Targeting T cells is emerging as a promising strategy for the treatment of chikungunya arthritis. Two independent studies published in Science Translational Medicine demonstrated amelioration of disease when targeting pathogenic CD4+ T cells in mice infected with chikungunya virus (CHIKV).

Credit: Macmillan Publishers Limited

CHIKV disease is a mosquito-borne disease that typically results in arthritic manifestation in the joints of infected patients (chikungunya arthritis) that resembles rheumatoid arthritis (RA). Currently, specific treatments for CHIKV arthritis are lacking. “Previously, we found that CD4+ T cells, and not CD8+ T cells, had a pathogenic role in driving CHIKV-induced joint inflammation,” remarks Laurent Rénia, co-corresponding author of the Teo et al. study. In this study, the investigators sought to characterize CD4+ T cells involved in CHIKV disease pathogenesis to better understand what processes could be targeted therapeutically.

By use of proteome-wide screening, the researchers identified epitopes within nsP1 and E2 viral proteins that were recognised by splenic CD4+ T cells from CHIKV-infected mice. Transfer of nsP1-specific or E2-specific CD4+ T cells into T cell receptor-deficient mice led to joint inflammation. To explore the effects of T cell modulation on disease pathogenesis, Teo et al. tested several clinically approved T-cell-suppressive drugs in CHIKV-infected mice. “Our research shows that fingolimod treatment blocks the movement of CD4+ T cells to the joint of infected hosts, resulting in a reduction of joint swelling,” explains Lisa Ng, co-corresponding author on the paper.

These therapeutic strategies could also be relevant for the treatment of inflammatory arthritis associated with other infectious diseases

In a separate study, Miner et al. tested eight different DMARDs, which are commonly used to treat patients with RA, in CHIKV-infected mice. “[Previous findings] suggested that DMARD therapies that work in RA and target T cells might also work for CHIKV,” says co-corresponding author Deborah Lenschow. Miner et al. showed that abatacept (a drug that blocks T cell co-stimulation) and the Janus kinase inhibitor tofacitinib reduced joint swelling in CHIKV-infected mice without increasing viral burden.
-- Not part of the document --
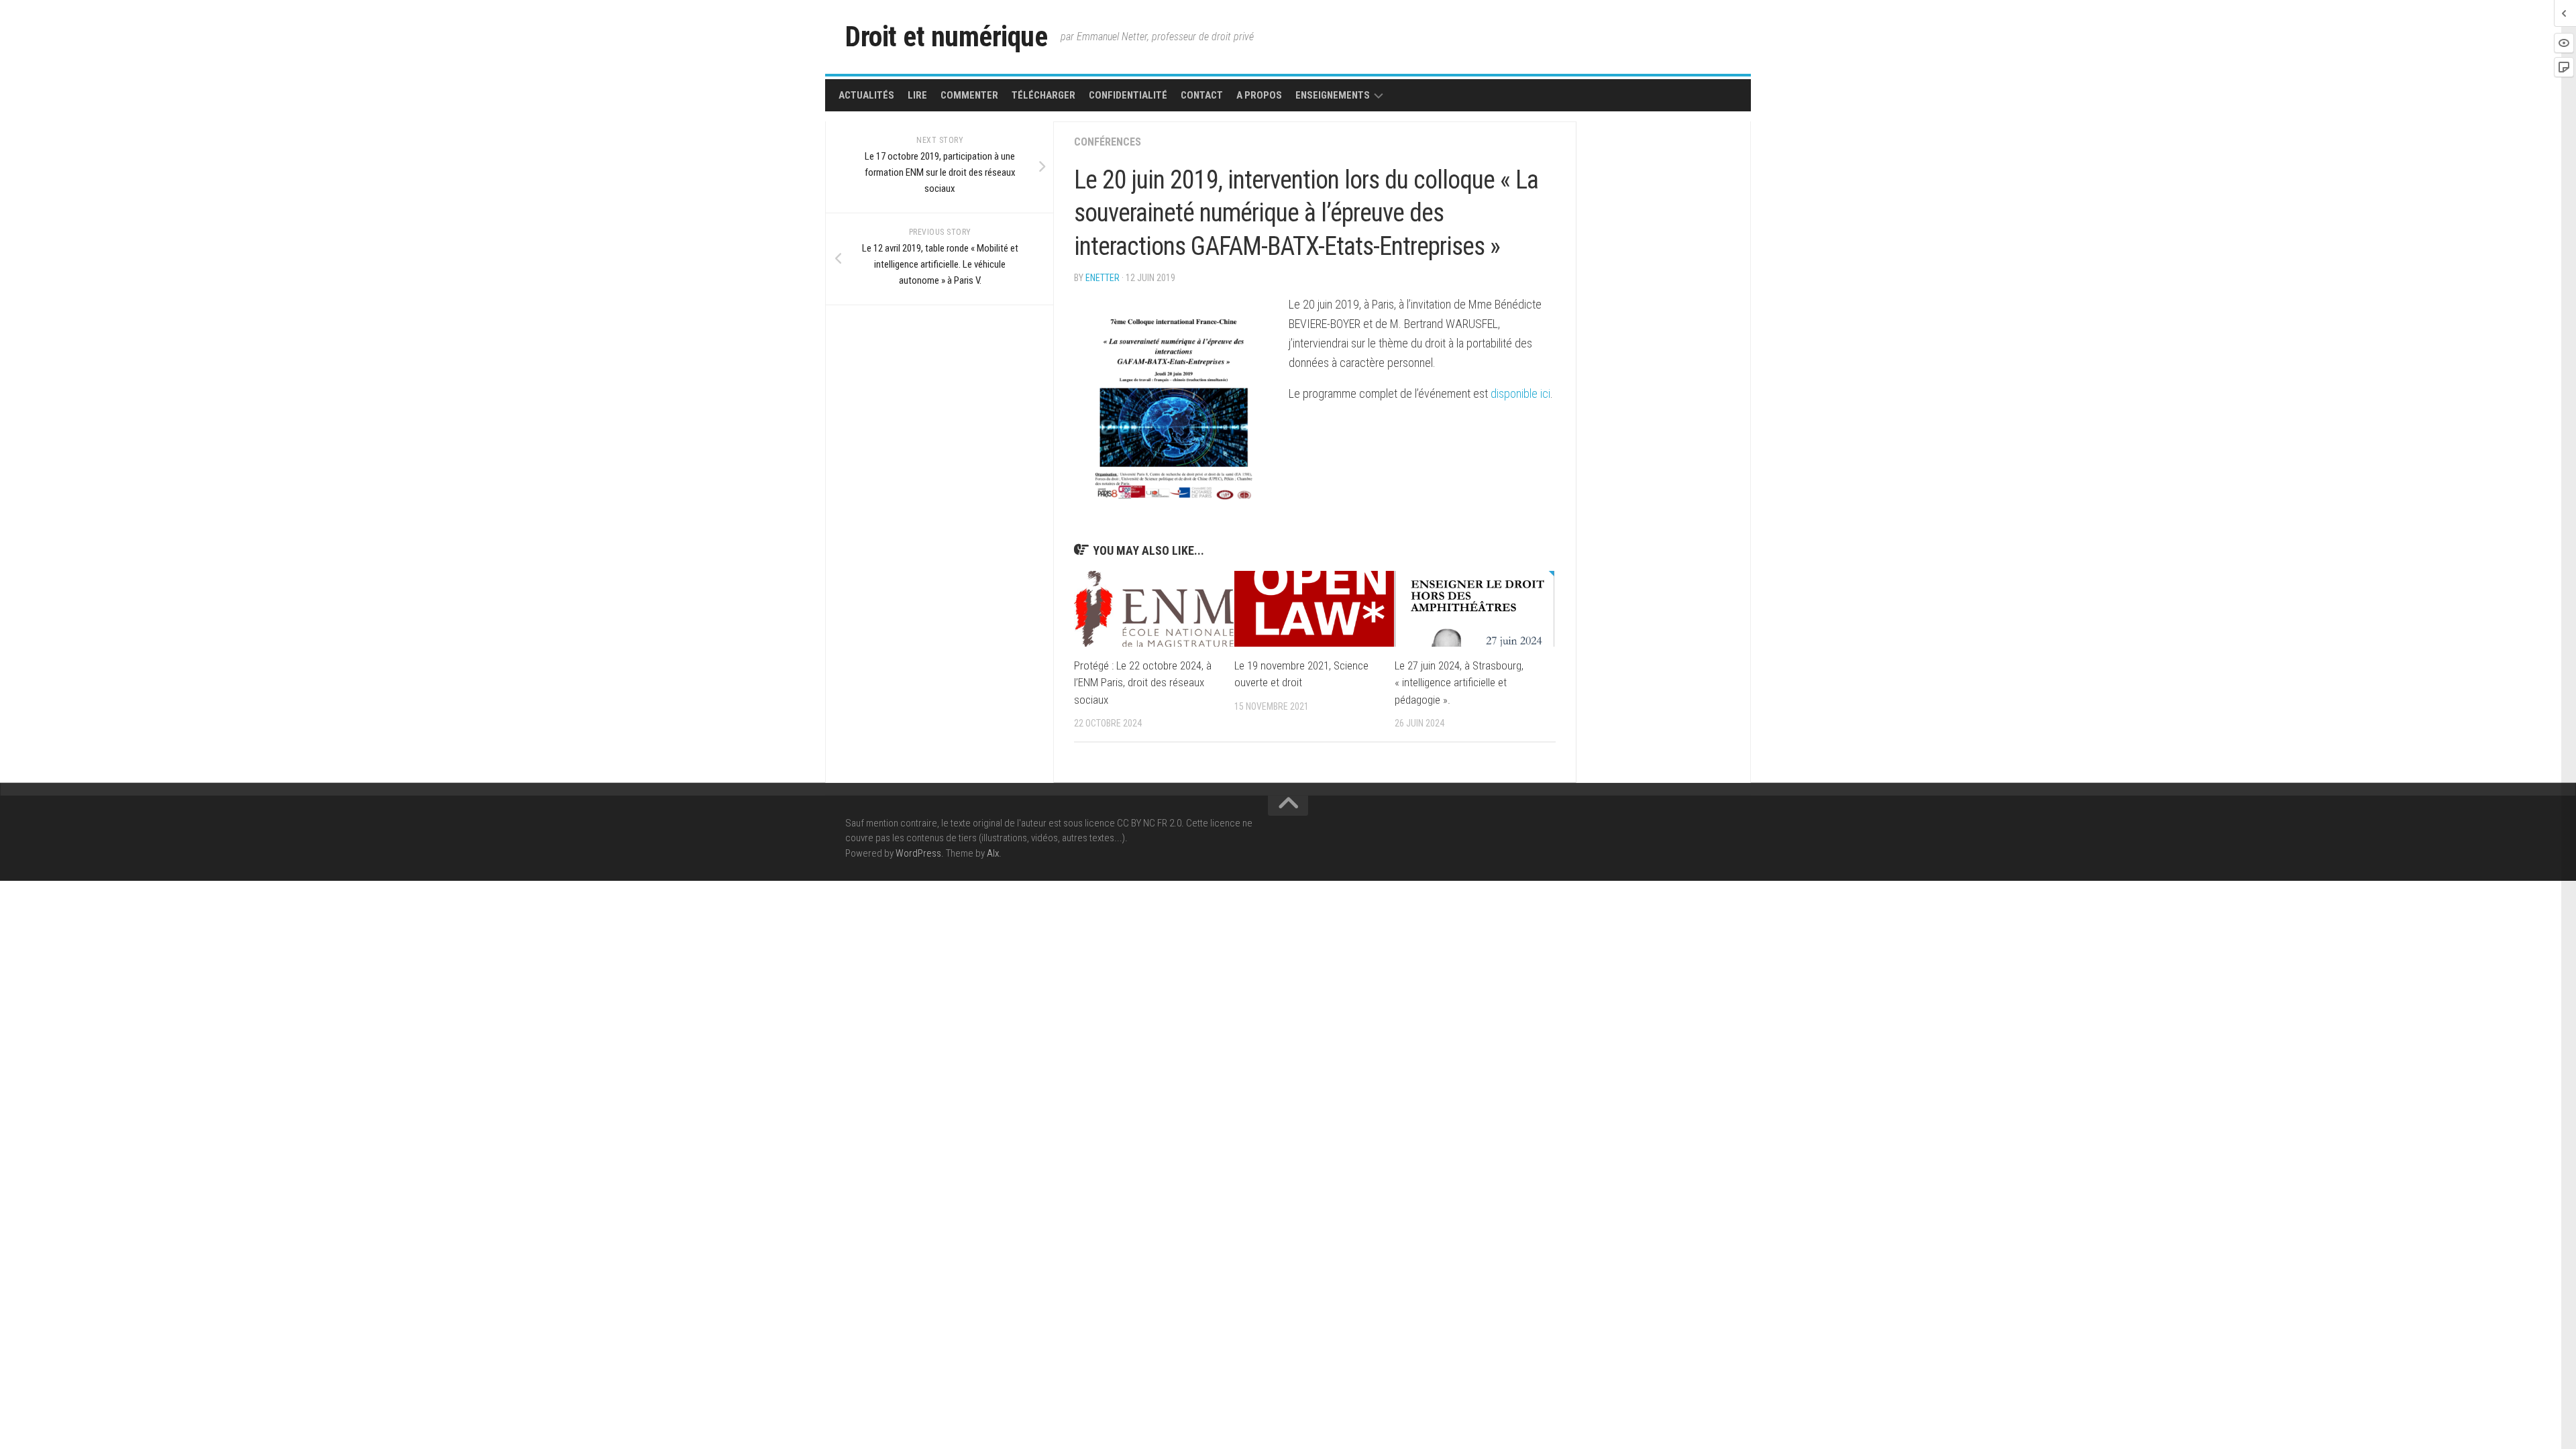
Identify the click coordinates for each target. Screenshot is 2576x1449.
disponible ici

Miner and colleagues also found that whereas treatment with either abatacept or an anti-CHIKV human monoclonal antibody partially decreased arthritis severity in infected mice, the combination of these two therapies abrogated the disease phenotypes, as demonstrated by a reduction in joint swelling, chemokine and proinflammatory cytokines levels, and infiltrating leukocytes. “[Our findings] provide a new avenue for possible therapy against CHIKV by repurposing RA-based drugs and combining them with antiviral approaches,” states co-corresponding author Michael Diamond.
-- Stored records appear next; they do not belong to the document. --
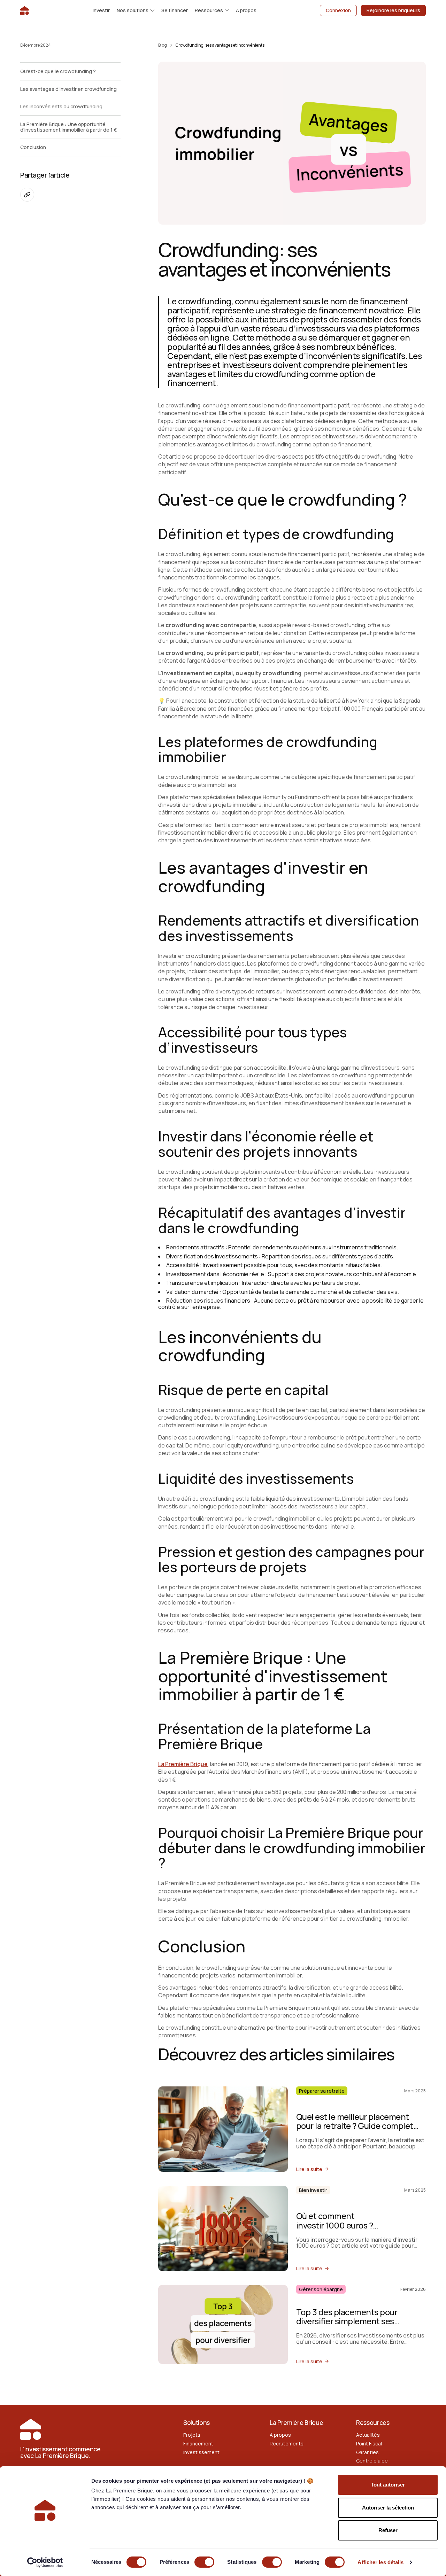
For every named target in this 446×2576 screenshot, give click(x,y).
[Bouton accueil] (24, 10)
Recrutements (286, 2443)
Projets (191, 2435)
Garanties (367, 2452)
Together, the results of these two studies show two different T-cell-targeting approaches that ameliorate chikungunya arthritis severity in mice. These therapeutic strategies could also be relevant for the treatment of inflammatory arthritis associated with other infectious diseases. As mouse models do not fully recapitulate human diseases, both groups intend to take these drugs forward to the next stage in drug-testing.